Aim of the exercise
Find the line with "İletişim (384, 200)" in the records below. Copy it and every line after it, up to and including the line with "Devamını Oku (88, 820)".
[Opening Extracted information section]
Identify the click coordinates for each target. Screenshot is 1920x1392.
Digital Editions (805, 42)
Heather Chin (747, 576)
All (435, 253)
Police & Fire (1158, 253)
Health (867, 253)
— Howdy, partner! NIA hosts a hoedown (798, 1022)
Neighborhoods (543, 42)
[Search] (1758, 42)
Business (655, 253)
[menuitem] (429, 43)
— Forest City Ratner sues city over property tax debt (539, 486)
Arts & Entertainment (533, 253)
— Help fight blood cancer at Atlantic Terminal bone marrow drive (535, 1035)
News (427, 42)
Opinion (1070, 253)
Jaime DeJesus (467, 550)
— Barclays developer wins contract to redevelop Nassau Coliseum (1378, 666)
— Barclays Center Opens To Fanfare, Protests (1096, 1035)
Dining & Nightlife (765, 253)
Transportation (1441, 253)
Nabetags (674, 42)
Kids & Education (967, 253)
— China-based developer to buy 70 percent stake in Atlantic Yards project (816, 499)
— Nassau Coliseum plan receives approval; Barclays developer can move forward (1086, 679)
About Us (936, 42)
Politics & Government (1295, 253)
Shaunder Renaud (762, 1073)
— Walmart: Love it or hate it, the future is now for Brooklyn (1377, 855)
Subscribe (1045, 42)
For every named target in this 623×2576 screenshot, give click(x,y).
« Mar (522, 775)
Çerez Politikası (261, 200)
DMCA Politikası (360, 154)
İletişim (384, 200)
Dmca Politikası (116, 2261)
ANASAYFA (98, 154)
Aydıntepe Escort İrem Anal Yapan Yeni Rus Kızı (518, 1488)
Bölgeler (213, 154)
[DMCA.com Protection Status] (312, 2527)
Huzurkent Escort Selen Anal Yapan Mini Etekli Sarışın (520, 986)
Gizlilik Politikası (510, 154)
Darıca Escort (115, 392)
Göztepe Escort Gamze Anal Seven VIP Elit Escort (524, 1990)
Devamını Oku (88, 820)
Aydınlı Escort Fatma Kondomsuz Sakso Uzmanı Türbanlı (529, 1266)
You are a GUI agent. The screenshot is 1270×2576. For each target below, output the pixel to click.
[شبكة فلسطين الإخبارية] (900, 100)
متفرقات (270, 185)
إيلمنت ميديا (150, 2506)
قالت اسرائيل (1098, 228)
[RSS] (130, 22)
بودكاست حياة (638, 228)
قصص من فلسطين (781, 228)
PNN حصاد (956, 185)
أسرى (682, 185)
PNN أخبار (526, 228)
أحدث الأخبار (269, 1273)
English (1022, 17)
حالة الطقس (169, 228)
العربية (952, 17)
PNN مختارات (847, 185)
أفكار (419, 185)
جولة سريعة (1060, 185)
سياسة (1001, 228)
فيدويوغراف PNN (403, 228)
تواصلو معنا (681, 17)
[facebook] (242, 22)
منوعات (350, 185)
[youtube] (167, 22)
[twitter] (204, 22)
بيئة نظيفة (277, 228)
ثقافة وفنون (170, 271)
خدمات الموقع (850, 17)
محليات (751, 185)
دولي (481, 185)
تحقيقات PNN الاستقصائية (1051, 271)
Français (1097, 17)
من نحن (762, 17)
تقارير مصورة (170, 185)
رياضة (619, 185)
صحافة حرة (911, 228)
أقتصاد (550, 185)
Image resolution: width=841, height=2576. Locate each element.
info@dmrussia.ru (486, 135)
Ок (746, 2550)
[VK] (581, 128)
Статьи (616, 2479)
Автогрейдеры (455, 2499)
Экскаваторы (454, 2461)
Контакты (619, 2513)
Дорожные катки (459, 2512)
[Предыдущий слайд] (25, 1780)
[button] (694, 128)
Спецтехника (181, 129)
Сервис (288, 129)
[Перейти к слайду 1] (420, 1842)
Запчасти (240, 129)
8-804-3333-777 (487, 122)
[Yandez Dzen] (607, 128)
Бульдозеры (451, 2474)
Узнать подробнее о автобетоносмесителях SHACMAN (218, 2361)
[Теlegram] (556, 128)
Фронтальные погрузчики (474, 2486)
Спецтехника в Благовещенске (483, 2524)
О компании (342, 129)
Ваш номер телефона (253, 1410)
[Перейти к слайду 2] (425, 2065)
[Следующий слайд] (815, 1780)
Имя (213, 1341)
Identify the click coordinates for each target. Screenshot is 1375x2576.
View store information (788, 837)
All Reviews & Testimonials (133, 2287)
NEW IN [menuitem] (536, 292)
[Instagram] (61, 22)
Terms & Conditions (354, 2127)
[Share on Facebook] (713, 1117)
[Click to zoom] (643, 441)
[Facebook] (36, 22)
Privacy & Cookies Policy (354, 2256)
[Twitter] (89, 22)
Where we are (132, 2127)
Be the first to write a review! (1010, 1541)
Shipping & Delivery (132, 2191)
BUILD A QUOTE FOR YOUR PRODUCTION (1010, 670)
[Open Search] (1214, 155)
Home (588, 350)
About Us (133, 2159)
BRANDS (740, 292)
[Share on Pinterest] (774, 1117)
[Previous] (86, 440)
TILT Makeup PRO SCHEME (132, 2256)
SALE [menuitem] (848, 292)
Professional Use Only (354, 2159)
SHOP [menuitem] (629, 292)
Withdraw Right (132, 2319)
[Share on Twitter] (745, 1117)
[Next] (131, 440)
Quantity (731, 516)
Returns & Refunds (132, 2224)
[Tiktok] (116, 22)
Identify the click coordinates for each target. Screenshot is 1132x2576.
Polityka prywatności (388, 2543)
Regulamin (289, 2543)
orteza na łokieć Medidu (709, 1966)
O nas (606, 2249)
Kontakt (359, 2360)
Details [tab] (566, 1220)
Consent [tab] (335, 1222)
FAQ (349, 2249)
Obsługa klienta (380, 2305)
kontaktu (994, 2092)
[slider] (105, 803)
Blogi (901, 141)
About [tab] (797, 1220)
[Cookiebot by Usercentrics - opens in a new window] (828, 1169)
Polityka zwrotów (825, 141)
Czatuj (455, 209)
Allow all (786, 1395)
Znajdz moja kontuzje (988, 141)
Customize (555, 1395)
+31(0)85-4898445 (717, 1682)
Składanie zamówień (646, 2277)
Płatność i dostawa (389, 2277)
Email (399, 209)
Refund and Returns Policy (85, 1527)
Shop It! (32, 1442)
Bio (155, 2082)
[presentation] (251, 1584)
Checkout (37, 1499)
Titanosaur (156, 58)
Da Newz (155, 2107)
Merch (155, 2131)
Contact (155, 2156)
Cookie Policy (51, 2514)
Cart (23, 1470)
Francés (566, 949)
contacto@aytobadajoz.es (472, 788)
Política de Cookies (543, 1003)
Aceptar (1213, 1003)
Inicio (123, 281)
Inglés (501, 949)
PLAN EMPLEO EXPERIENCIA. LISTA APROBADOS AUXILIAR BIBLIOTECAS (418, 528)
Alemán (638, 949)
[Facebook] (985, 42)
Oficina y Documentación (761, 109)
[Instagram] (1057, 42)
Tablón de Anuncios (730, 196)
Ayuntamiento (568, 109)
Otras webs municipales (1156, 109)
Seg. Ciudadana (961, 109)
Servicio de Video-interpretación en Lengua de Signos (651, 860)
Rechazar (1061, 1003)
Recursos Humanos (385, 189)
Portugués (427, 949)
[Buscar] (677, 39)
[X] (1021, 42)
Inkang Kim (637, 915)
[Closing Extracted information section]
Task output
İletişim (384, 200)
Dmca Politikası (116, 2261)
ANASAYFA (98, 154)
Aydıntepe Escort İrem Anal Yapan Yeni Rus Kızı (518, 1488)
Bölgeler (213, 154)
[DMCA.com Protection Status] (312, 2527)
Huzurkent Escort Selen Anal Yapan Mini Etekli Sarışın (520, 986)
Gizlilik Politikası (510, 154)
Darıca Escort (115, 392)
Göztepe Escort Gamze Anal Seven VIP Elit Escort (524, 1990)
Devamını Oku (88, 820)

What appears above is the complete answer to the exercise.